§ Provided text:
§ §

I didn't see how this was going to work. New wheelchairs do not arrive immediately, especially when you call at 4:30 pm. I had placed a few calls to OxyTech in the last three days trying to arrange a repair, and there had been no reply to my message.
"Emily, we should just buy a new one," I countered
We debated the issue as the injured wheelchair rolled on, held up by Emily.
Finally she and Jona got Mom back to Ocean View and up to the third-floor dining room.
"I need to go to the bathroom," Mom demanded.
"No," said Emily and Jona. After any outdoor trip, we return to her room and the toilet, but not this time.
Emily ran to the parking garage and showed up at the medical equipment store at 4:55 pm.
"We're closing," announced Frank, the patient, perennially cheerful salesman.
"I need a wheelchair," Emily countered, and within five minutes the deal was made.
She walked out with a shiny new titanium blue "companion chair" with four small wheels, costing $350. "Companion" means Mom can't push it by herself, using her arms; there are no big wheels. This is okay because she is pretty much beyond self-locomotion and because the brakes are on the two rear wheels, easily locked and unlocked by someone pushing her.
~
Note 3: Maintenance of the old wheelchair was a full-time job. It had arrived on October 1 a year ago, when Mom moved to Ocean View Assisted Living from the skilled nursing facility where she had done rehab after breaking her left hip, undergoing surgery, and spending ten days in the hospital.
We had planned to buy a wheelchair, but the SNF staff told us that they would measure her and order the right one through Medicare at no cost to us.
Within a day or two we rolled out the door with a free wheelchair, as promised, but after a few weeks the brake mechanism was loose. When the brakes were on, the wheels would still slide backwards a few inches while Mom transferred into it from a chair or toilet.

§ §

§ Information:
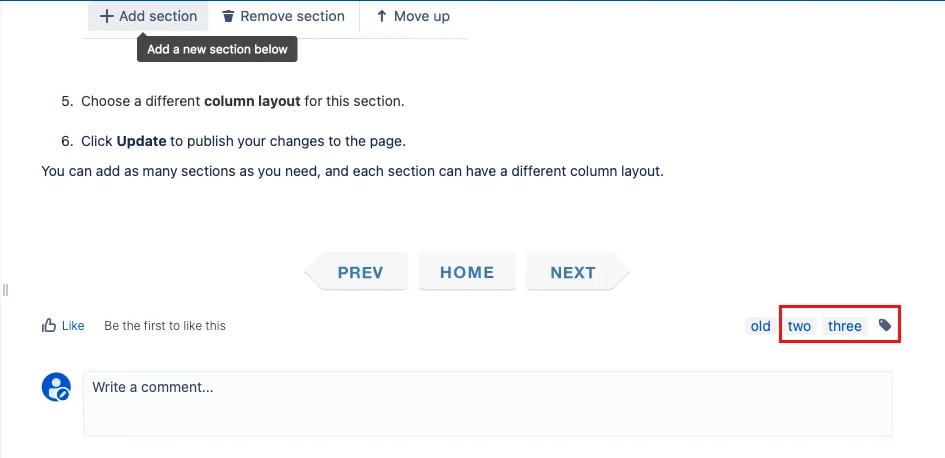Click the user avatar beside comment box
Screen dimensions: 945x458
click(56, 387)
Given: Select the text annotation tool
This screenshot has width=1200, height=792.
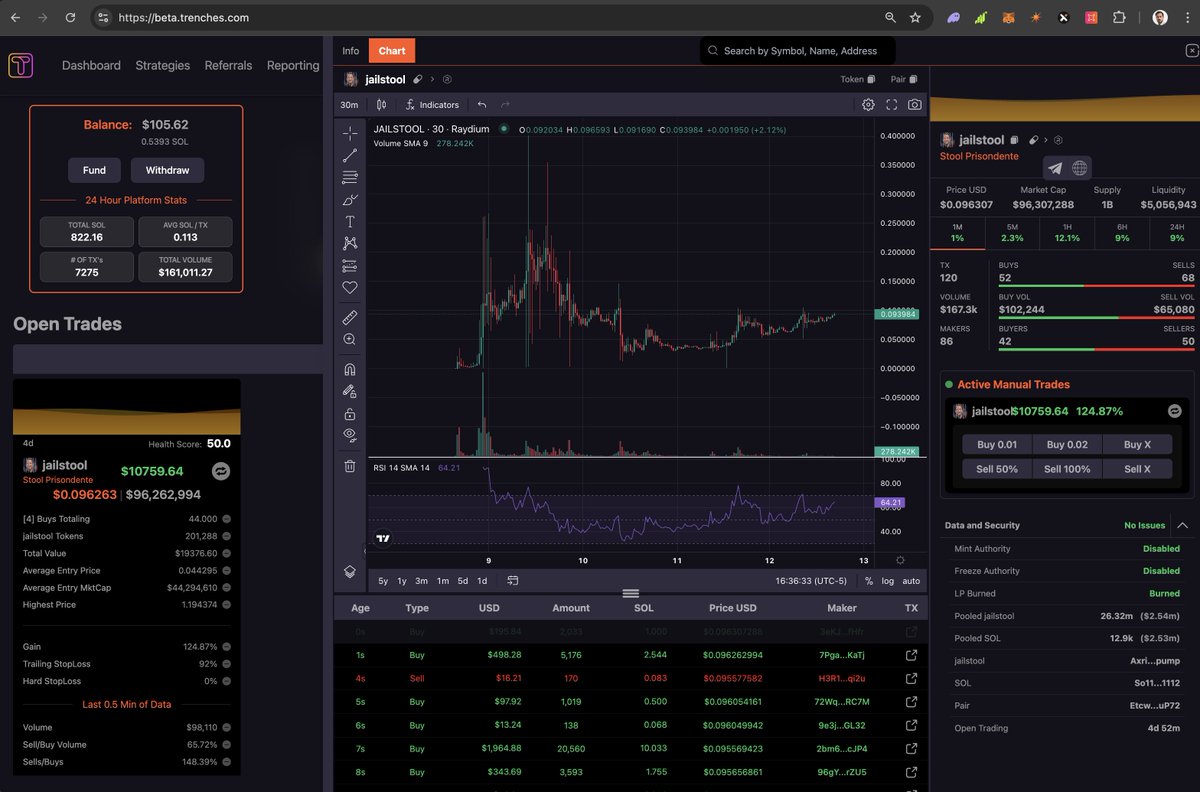Looking at the screenshot, I should tap(350, 221).
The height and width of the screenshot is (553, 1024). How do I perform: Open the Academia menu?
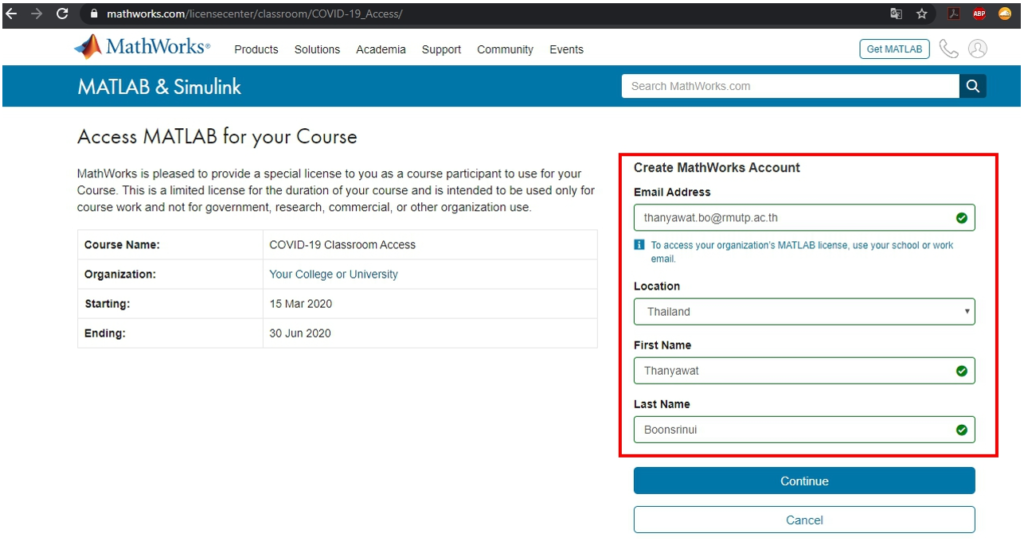pyautogui.click(x=381, y=50)
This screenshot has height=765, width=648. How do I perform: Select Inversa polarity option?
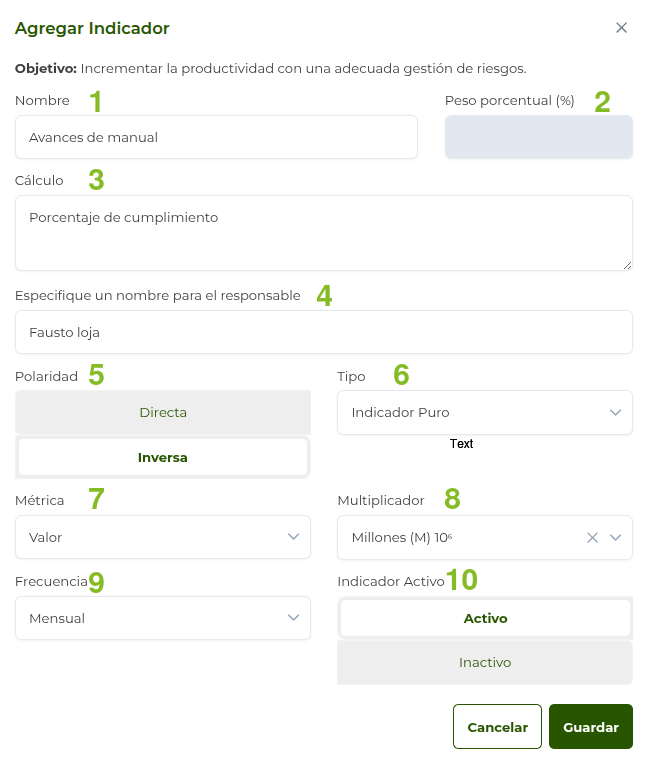(x=163, y=458)
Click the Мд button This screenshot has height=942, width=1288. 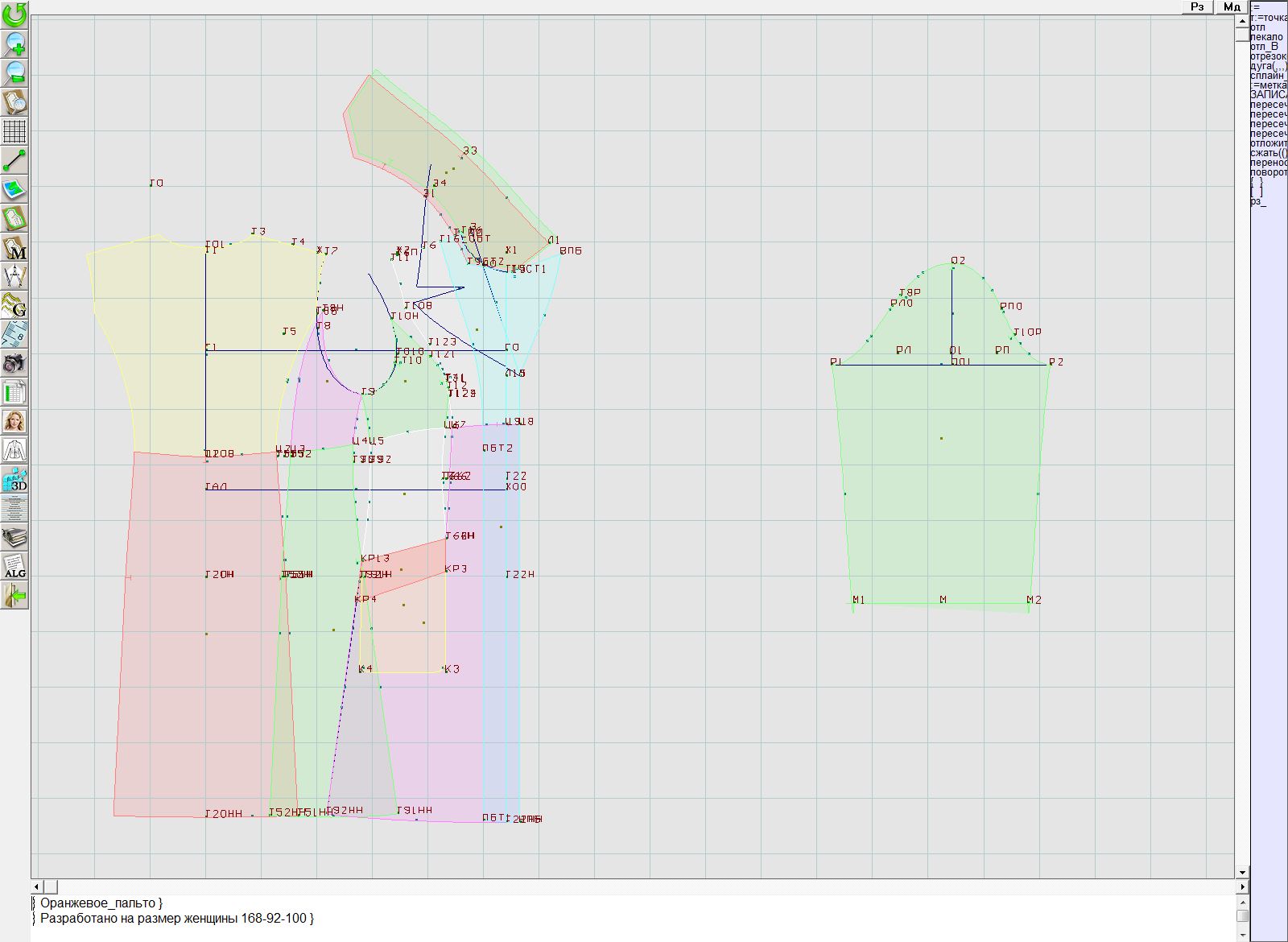[x=1232, y=6]
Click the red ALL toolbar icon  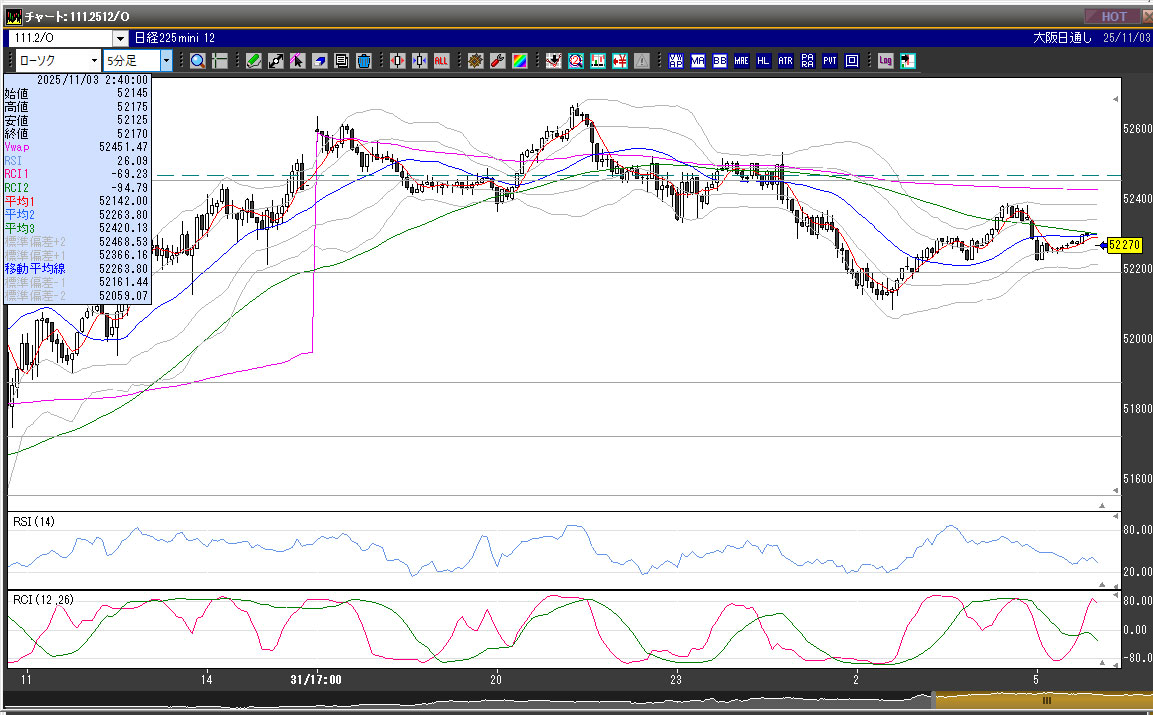441,61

§ §

§ Exercises:
[1] In the wheelchair account, how much did the new companion chair cost?
[2] Rewrite the paragraph of the wheelchair account that begins "She walked out with a shiny new titanium blue" as a short list that keeps its main facts.
[3] Write the next part of the wheelchair account, starting after its final sentence.

§ Answers in order:
[1] $350.

[2]
- Emily left with a new titanium blue "companion chair" that has four small wheels and cost $350.
- A companion chair has no big wheels, so Mom cannot push it herself with her arms.
- That is acceptable because Mom can hardly move herself anymore.
- The brakes are on the two rear wheels, and the person pushing her can easily lock and unlock them.

[3]
I became good friends with Jeff from OxyTech, who usually showed up within a day after I called for a repair. It turned out that we had a rent-to-own plan, so he was obligated to maintain the chair. Usually a few adjustments with his tools did the job, but then the leg rests got bent and were hard to take on and off; finally one had to be replaced.
Sometimes when a repairs were needed on a holiday weekend, I took out a wrench and screwdriver, trying to do it myself. That was hopeless.
A few months ago I called for a repair involving both the leg rests and some plastic part under the seat that had broken.
"How could you break this?" asked Jeff when he saw it. "I've never seen this break before. I'll just have to replace the whole chair."
I refused to feel guilty. "We go out in the van almost every day, and I'm not strong enough to lift it gently into my van. I just kind of heave it in."
What I didn't say was, "At least she goes out--the other people who rent your chairs probably never leave a 300 square foot area."
Almost no one from the Reminiscence Neighborhood ever leaves, even for the afternoon. Out of 28 people, maybe 4-5 go out with family members or on bus excursions, and those are not the ones in wheelchairs.
~
After the purchase I called Jeff to tell him we had bought a new wheelchair and needed to end our rental contract. When he arrived to pick up the broken chair, I raised the issue of money--we had rented for a year. Didn't we own a chair by now? Maybe he owed us a working wheelchair.
"We didn't make any profit on this one," he said. "There were so many repairs, and it's the second one I gave you. This chair can't be repaired--I'll have to junk it."
"Okay," I conceded. "But I want a statement of how much we have paid, through Medicare and Blue Cross, and what the total cost of the chair was, and when we would have finished renting it and just owned it."
Jeff agreed to send a statement, and meanwhile I began calculating: 13 months with Medicare paying $59.52 per month and Blue Cross Blue Shield paying $14.88. Apparently Oxytech had received $74.40 per month, a total of $967.20, after billing $105 per month or $1365.
Was the chair's original price that much? I doubt it.
At any rate, Mom now rides in a simpler chair, with smaller wheels, arm rests that don't allow her chair to slip under a dining room table, and leg rests that do not adjust the angle at which they're inclined. It was neither the cheapest chair ($250) nor the most expensive--but it's probably what we should have done in the first place.